OLEH Salamuddin Daeng, peneliti Asosiasi Ekonomi Politik Indonesia (AEPI).
Laporan Keuangannya tidak punya pola dan kurang konsisten
1. Laporan keuangan pertamina itu tidak punya pola. Ini juga bagus supaya bisa terkesan gak ada rekayasa, akan tetapi kalau jomplang polanya maka tampak sangat aneh. Misalnya pendapatan bisa 70 miliar dolar tiba tiba, namun bisa turun menjadi 40 miliar dolar tiba tiba.
2. Pada tahun 2012 revenue atau pendapatan Pertamina bisa mencapai 70 miliar USD. Namun makin ke sini pendapatan menurun mencapai level paling bawah pada 2017 senilai 42,9 miliar USD dan 2020 senilai 41,5 miliar USD. Bagaimana bisa penurunan penjualan atau pendapatan menurun hampir separuh?
3. Laporan keuangan pertamina tidak konsisten dalam hal biaya atau beban usaha, kadang biaya sangat tinggi meski penjualan menurun kadang juga sebaliknya. Sulit bagi semua orang menentukan sebab dari biaya biaya yang ada di Pertamina.

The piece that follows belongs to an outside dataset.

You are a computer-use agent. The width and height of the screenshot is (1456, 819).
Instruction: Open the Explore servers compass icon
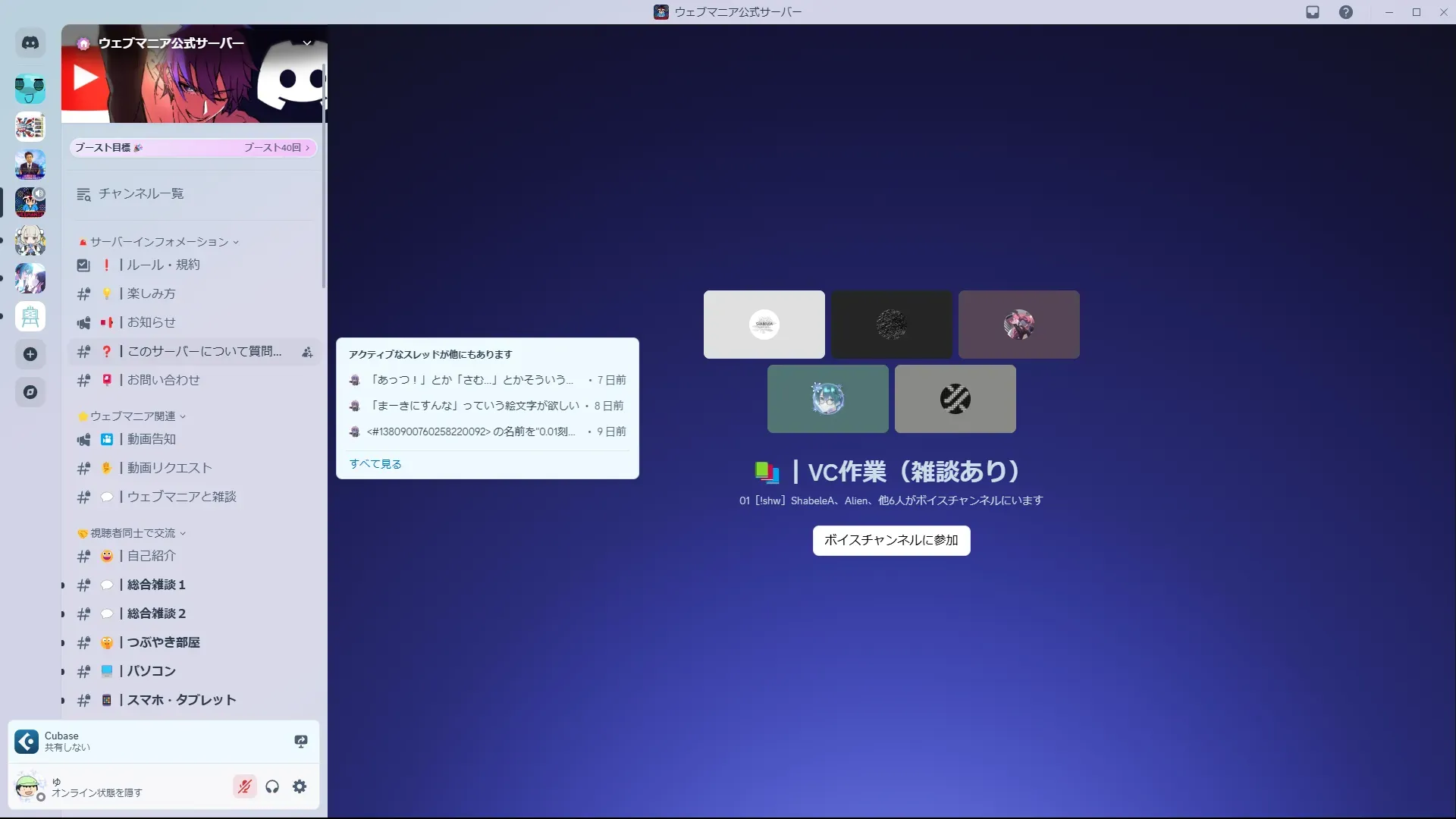30,392
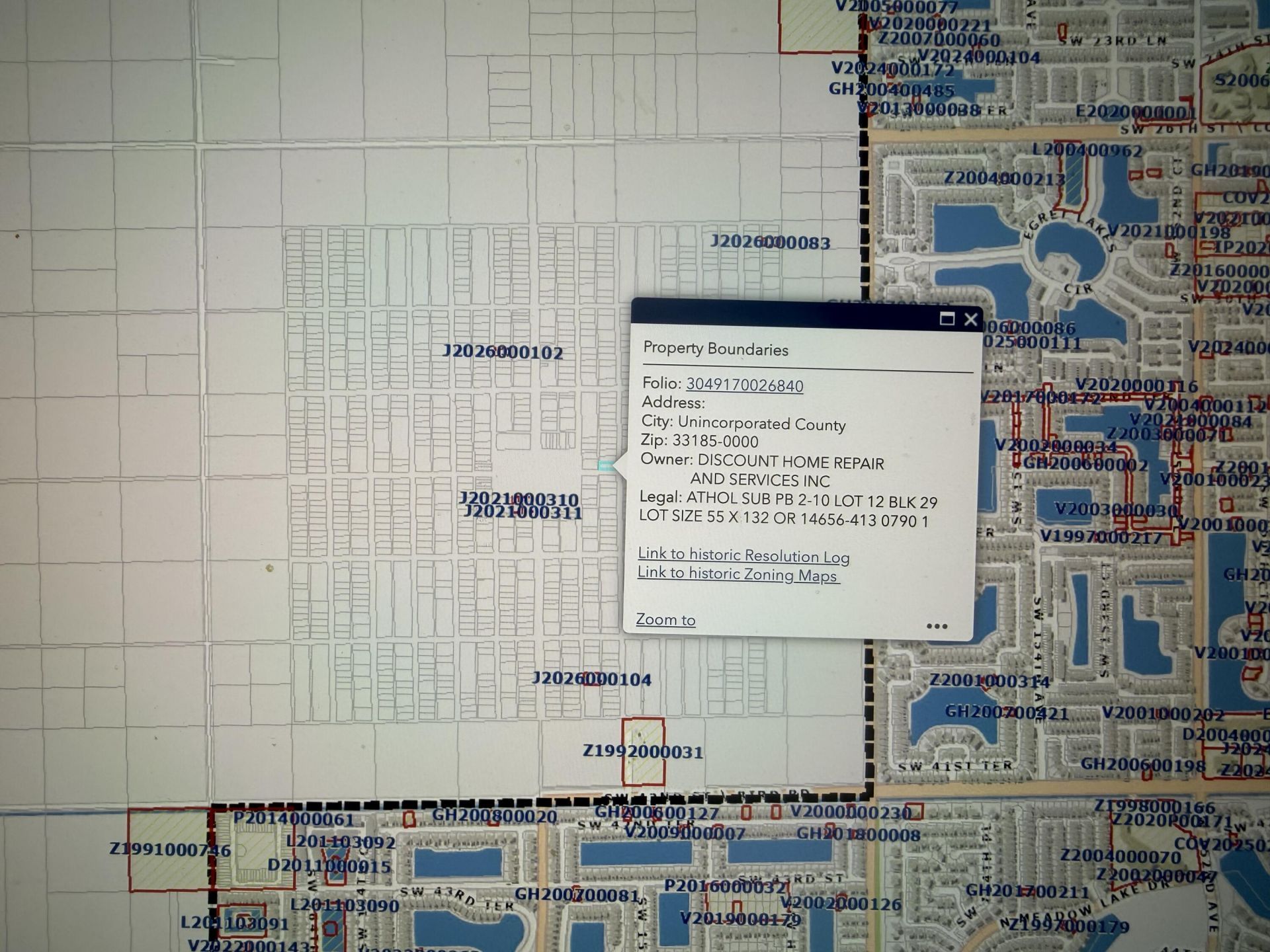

4. Rumitnya, laba Pertamina tidak ditentukan oleh besarnya penjualan, namun ditentukan oleh biaya. Rumitnya biaya bisa berubah secara independen. Contoh tahun 2013 penjualan 70,1 miliar dolar dengan laba 5,1 miliar dolar, namun pada tahun 2018 penjualan 57 miar dolar sedangkan laba bisa mencapai 5,7 milliar dolar.
5. Laporan keuangan pertamina itu tidak bisa dibangun simulasi ekonometriknya. Dalam statistik ekonometrik biasanya atau seharusnya korelasi antara utang, investasi, revenue, biaya, laba itu kuat dalam jangka panjang. Tapi di Pertamina tidak linier sama sekali.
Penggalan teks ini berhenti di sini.